In the church in Streete, Mary McPartlan was completely alive, and her voice was as intoxicating as wine.
I knew Mary in Sligo, 30 years ago, when we were both innocent, and would walk on Strandhill beach and sing to each other all our sorrows, and tell to each other all our joys.
She has done some living since then, and her voice has mellowed into a beautiful, velvety vessel of lovesong, and there’s enormous ease and composure in every phrase she sings.
Years ago in Sligo, a friend asked her to join the church choir, but she refused, because she was a woman who held strong principles about equality.

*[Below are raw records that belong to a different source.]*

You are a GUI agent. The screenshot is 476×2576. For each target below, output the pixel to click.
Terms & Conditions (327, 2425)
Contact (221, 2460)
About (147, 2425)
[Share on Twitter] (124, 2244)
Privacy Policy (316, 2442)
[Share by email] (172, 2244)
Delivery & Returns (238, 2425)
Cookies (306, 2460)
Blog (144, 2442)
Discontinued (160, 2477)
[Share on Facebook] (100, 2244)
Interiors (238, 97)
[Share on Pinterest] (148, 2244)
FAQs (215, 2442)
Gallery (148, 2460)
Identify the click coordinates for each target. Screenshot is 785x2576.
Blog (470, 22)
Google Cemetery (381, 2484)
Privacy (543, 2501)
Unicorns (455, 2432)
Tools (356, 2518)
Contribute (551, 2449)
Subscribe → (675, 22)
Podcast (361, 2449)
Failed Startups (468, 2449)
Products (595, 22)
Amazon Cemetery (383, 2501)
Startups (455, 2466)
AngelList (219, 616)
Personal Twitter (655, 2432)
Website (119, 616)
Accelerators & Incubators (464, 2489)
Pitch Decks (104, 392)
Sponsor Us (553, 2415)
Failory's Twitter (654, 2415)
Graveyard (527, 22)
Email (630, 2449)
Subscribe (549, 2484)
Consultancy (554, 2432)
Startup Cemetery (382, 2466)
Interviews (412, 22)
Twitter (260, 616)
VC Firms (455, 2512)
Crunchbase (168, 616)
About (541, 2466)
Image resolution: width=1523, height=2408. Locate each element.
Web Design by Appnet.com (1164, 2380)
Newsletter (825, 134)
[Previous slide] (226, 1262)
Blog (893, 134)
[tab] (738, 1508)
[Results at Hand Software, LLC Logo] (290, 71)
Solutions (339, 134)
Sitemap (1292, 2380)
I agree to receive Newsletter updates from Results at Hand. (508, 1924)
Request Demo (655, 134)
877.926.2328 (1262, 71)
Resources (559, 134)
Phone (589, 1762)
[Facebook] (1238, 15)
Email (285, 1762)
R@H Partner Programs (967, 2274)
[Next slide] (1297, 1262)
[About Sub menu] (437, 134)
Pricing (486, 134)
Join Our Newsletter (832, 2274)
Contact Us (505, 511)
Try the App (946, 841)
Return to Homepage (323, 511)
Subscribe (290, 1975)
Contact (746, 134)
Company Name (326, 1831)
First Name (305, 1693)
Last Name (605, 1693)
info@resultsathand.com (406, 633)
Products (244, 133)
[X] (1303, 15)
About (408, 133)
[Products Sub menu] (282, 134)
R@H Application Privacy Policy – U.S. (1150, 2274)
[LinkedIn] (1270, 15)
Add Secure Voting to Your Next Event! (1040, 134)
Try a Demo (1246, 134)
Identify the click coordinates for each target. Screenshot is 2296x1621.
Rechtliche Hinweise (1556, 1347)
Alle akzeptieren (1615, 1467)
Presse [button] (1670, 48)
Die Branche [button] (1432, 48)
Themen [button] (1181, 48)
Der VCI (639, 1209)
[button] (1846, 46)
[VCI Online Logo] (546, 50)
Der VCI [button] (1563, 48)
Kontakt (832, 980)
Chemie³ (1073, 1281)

Thirty years later, in a little church in Westmeath, she looked completely at home on the altar, and when she sang Rainy Night in Sohoshe looked me straight in the eye: "I've been loving you a long time/Down all the years, down all the days/And I've cried for all your troubles/Smiled at your funny little ways." There were flowers on the altar, and on the wall behind the singer, the broken-hearted Jesus didn't seem out of place.
“We watched our friends grow up together/And we saw them as they fell/Some of them fell into Heaven/Some of them fell into Hell.” I just hope the ex-priest is okay, out there in the darkness, with his ipod full of Dire Straits.